Unfortunately, those geographic factors also lure the most unwelcome of guests: mosquitoes. While mosquitoes have long been known to spread disease, the latest virus they are spreading, known as Zika, is a more serious threat. It not only infects individuals via direct contact, but can be spread person-to-person, and to future generations in the form of severe birth defects.

Fortunately, the Centers for Disease Control and Prevention (CDC), also located here in Georgia, is among the most important research and medical facilities in the world. The CDC has made incredible advances in eliminating terrible diseases such as Ebola. Now the Zika virus is in the CDC’s crosshairs.

In its own backyard, the CDC identified early that the Zika virus was a serious threat to public health and requested emergency funding from Congress for additional research on necessary preventative measures, treatment and the development of a vaccine.

I have made it a priority to regularly visit and meet with CDC officials, and after hearing of the threat of Zika virus, I immediately worked to assist the CDC by sharing with my colleagues in Congress the critical need to address the Zika virus. In April, I brought U.S. Senator Susan Collins, R-Maine, a key member of the Senate committee that appropriates federal funds, to the CDC for a briefing on efforts to prevent the spread of the Zika virus.

On May 17, 2016, I voted for bipartisan legislation that was passed by the Senate to allocate $1.1 billion in emergency funds to combat the spread of the Zika virus in the United States.

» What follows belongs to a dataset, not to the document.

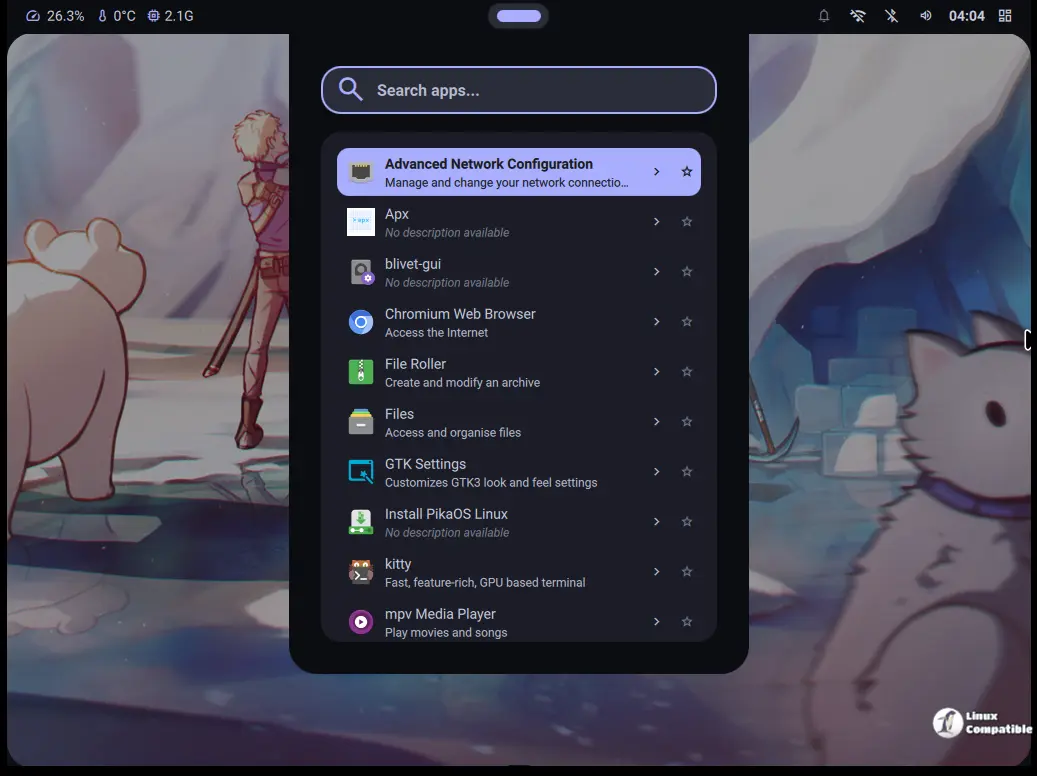The width and height of the screenshot is (1037, 776).
Task: Expand the Files entry with its arrow
Action: pos(657,421)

The U.S. House of Representatives followed suit and overwhelmingly passed its own funding measure.

President Obama and Senate Democrats also spoke publicly about the need to act on funding to address the Zika virus. Unfortunately, in the midst of a divisive political season, my Democrat colleagues in the Senate did not follow their words with actions. Instead, they chose politics over public health.

In July, the Senate voted twice to move forward on funding to help eradicate this threat, and twice it was blocked by Senate Democrats.

After Democrats first voted to block Zika funding, I joined CDC Director Dr. Tom Frieden at a Senate Foreign Relations Subcommittee hearing. Together, we reiterated the urgency of the crisis posed by the Zika virus and the level of resources that the CDC needs to adequately control its spread. I urged Senate Democrats to put aside political games and help the mothers and babies crying out for help.

Just last week, I sent a letter to President Obama, along with many of my Georgia colleagues, demanding answers about how the administration will respond to the Zika virus in Georgia when current funds are depleted.

We can have our differences on many issues. But we must do everything we can to get the resources in the hands of the CDC to develop a program of prevention against the Zika virus.

For a woman who becomes pregnant today, she won’t know for nine months if her baby has a birth defect from Zika. But nine months from now is too late. We need to help every mom and baby we can today, and that’s why I’m focused on passing this needed funding as quickly.

The final legislation pending before the Senate and being blocked by Democrats is the final report that irons out the differences between the legislation that passed the U.S. Senate and the U.S. House of Representatives.